▶ **REQUIRED WORK**: Which lines of the records below contain the word "Collins"? Show each one.

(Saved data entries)
►
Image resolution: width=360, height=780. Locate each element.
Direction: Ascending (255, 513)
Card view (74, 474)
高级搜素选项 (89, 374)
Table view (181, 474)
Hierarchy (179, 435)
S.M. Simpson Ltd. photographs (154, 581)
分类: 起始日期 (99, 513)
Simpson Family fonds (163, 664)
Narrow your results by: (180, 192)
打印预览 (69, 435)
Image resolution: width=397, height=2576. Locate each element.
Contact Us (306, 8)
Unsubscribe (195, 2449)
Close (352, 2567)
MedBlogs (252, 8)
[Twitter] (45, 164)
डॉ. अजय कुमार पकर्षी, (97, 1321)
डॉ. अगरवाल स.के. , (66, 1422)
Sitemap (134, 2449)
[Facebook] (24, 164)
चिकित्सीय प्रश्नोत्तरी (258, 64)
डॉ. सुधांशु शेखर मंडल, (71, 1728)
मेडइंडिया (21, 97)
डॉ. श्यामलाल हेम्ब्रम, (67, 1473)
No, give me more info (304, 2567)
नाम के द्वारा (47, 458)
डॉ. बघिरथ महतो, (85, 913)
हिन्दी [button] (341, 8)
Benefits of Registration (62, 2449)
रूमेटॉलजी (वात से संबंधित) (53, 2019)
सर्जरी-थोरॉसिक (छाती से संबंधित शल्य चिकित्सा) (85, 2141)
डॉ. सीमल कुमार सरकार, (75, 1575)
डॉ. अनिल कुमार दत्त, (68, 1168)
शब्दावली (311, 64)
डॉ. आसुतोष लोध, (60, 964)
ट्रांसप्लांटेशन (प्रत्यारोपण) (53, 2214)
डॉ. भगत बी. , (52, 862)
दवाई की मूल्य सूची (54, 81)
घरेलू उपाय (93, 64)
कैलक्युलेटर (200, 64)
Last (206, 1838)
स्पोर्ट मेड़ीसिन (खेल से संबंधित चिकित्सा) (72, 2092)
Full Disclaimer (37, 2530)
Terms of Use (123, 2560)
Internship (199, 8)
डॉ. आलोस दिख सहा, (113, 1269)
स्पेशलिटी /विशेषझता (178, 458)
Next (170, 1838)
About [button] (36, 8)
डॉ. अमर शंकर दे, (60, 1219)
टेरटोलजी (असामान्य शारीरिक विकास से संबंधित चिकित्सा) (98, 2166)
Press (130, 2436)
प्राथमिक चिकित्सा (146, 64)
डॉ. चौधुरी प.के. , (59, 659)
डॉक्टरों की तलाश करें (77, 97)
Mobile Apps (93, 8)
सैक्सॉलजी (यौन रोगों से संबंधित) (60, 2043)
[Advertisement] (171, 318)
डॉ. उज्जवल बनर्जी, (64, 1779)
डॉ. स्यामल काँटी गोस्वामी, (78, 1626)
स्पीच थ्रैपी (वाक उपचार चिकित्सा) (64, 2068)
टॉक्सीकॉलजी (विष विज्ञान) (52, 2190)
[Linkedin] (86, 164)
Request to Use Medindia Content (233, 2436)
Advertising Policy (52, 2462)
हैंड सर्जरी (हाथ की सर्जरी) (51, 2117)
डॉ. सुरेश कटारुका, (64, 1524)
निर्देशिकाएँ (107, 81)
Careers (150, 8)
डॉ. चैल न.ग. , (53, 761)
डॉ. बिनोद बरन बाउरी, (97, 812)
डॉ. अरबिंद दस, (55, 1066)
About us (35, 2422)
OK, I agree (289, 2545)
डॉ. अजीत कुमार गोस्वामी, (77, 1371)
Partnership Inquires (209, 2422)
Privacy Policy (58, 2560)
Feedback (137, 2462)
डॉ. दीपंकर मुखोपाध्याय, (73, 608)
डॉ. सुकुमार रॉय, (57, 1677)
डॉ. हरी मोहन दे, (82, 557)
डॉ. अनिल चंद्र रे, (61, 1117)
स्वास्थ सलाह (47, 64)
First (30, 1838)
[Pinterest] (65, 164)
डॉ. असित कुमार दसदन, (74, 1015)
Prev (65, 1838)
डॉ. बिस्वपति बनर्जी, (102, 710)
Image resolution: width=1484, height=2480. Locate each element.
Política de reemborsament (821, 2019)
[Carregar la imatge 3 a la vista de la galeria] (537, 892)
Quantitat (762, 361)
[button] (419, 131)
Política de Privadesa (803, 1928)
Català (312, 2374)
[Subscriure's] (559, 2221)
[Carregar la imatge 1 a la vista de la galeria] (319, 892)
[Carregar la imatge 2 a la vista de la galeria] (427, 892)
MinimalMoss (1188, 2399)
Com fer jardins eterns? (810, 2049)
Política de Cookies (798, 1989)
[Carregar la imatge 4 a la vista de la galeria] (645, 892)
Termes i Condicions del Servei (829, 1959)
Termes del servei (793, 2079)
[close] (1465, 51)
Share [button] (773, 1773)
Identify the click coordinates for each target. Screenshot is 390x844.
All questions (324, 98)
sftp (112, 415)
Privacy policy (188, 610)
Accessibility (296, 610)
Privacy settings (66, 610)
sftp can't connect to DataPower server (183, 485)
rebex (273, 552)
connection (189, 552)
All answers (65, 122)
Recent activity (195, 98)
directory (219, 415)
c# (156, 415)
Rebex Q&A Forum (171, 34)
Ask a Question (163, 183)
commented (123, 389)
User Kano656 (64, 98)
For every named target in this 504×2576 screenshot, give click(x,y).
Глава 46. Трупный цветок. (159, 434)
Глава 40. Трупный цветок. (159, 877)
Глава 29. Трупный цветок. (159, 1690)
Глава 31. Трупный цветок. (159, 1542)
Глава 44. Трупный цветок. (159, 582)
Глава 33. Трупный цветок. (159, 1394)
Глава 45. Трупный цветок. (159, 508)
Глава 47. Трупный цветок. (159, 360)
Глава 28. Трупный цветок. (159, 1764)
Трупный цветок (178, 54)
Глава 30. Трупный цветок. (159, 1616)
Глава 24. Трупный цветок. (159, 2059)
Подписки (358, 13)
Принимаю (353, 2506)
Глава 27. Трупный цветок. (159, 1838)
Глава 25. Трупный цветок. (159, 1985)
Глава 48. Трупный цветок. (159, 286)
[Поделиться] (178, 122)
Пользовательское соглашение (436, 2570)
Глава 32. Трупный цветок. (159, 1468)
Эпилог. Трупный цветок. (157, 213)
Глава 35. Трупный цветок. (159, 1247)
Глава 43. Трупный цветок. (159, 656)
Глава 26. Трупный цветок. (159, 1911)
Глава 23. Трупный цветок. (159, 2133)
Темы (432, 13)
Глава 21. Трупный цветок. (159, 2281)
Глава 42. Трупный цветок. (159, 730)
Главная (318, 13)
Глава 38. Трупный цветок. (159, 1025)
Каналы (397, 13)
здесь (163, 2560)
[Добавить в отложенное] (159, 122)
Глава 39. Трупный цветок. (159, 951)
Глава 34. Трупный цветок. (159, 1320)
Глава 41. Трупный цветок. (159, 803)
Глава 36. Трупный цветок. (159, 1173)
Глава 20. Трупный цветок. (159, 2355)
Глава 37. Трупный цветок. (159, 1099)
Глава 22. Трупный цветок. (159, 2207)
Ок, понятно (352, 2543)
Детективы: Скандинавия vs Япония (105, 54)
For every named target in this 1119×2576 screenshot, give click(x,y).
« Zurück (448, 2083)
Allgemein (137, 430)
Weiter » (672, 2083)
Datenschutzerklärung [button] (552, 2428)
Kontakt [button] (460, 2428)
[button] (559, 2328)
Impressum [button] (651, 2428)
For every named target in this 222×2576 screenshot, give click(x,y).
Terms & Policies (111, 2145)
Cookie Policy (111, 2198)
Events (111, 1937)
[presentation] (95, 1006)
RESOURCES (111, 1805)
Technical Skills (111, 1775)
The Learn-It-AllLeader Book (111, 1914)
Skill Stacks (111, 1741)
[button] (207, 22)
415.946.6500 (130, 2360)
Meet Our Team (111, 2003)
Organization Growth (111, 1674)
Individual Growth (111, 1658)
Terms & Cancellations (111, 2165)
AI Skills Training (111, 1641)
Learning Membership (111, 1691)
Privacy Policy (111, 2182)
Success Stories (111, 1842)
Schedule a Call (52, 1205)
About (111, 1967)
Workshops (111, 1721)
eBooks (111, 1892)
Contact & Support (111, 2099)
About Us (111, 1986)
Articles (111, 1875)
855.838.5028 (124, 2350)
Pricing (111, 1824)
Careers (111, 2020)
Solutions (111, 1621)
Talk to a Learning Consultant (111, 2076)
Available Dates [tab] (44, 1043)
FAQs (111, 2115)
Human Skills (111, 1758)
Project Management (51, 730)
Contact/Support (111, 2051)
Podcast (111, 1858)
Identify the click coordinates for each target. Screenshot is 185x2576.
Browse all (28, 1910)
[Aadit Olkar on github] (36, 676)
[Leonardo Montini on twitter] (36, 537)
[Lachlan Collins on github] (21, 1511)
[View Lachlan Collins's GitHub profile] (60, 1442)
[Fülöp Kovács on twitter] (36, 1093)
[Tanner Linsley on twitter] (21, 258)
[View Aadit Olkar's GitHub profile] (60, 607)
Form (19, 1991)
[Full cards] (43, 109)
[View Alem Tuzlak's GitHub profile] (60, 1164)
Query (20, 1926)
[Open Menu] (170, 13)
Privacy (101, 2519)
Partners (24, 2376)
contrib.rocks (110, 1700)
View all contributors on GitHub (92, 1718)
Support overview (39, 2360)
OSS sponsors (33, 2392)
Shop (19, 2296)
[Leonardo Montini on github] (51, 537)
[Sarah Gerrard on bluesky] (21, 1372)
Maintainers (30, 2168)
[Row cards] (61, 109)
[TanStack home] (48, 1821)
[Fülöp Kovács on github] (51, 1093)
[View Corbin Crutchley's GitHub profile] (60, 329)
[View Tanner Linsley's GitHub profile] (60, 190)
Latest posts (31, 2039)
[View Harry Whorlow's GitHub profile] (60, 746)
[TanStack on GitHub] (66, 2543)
◄
▶ **TASK SOLUTION**:
[Lachlan Collins on github] (21, 1511)
[View Lachlan Collins's GitHub profile] (60, 1442)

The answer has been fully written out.